**What is required**
An exact transcription of all the entries below is required.
━━━
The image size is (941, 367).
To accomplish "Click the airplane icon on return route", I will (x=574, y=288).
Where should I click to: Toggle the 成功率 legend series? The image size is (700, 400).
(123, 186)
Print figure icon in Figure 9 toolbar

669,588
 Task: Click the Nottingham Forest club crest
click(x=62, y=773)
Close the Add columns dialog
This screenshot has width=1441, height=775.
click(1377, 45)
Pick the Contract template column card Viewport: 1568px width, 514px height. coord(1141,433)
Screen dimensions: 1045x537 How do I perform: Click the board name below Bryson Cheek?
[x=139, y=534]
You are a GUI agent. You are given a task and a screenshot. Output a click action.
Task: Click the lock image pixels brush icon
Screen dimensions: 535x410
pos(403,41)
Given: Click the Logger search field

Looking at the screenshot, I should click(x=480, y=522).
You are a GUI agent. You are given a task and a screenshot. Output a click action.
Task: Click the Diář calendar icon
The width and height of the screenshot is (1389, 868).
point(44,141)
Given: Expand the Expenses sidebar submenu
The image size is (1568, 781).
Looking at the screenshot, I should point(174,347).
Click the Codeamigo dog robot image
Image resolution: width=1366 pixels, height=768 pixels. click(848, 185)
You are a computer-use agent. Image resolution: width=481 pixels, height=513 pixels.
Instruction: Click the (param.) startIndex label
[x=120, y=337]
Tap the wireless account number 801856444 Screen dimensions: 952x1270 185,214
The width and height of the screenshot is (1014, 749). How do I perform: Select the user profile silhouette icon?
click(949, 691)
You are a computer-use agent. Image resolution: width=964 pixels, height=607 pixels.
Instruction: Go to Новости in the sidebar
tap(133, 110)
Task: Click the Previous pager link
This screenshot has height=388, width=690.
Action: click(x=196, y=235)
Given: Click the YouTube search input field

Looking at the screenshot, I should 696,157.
━━━
**Completed task**
The image size is (941, 367).
To accomplish "Click the airplane icon on return route", I will (x=574, y=288).
Where should I click to: Toggle the 成功率 legend series? The image size is (700, 400).
(123, 186)
Print figure icon in Figure 9 toolbar

669,588
 Task: Click the Nottingham Forest club crest
click(x=62, y=773)
Close the Add columns dialog
This screenshot has width=1441, height=775.
click(1377, 45)
Pick the Contract template column card Viewport: 1568px width, 514px height. coord(1141,433)
Screen dimensions: 1045x537 How do I perform: Click the board name below Bryson Cheek?
[x=139, y=534]
You are a GUI agent. You are given a task and a screenshot. Output a click action.
Task: Click the lock image pixels brush icon
Screen dimensions: 535x410
pos(403,41)
Given: Click the Logger search field

Looking at the screenshot, I should click(x=480, y=522).
You are a GUI agent. You are given a task and a screenshot. Output a click action.
Task: Click the Diář calendar icon
The width and height of the screenshot is (1389, 868).
point(44,141)
Given: Expand the Expenses sidebar submenu
The image size is (1568, 781).
Looking at the screenshot, I should point(174,347).
Click the Codeamigo dog robot image
Image resolution: width=1366 pixels, height=768 pixels. click(848, 185)
You are a computer-use agent. Image resolution: width=481 pixels, height=513 pixels.
Instruction: Click the (param.) startIndex label
[x=120, y=337]
Tap the wireless account number 801856444 Screen dimensions: 952x1270 185,214
The width and height of the screenshot is (1014, 749). How do I perform: Select the user profile silhouette icon?
click(949, 691)
You are a computer-use agent. Image resolution: width=964 pixels, height=607 pixels.
Instruction: Go to Новости in the sidebar
tap(133, 110)
Task: Click the Previous pager link
This screenshot has height=388, width=690.
Action: click(x=196, y=235)
Given: Click the YouTube search input field

Looking at the screenshot, I should 696,157.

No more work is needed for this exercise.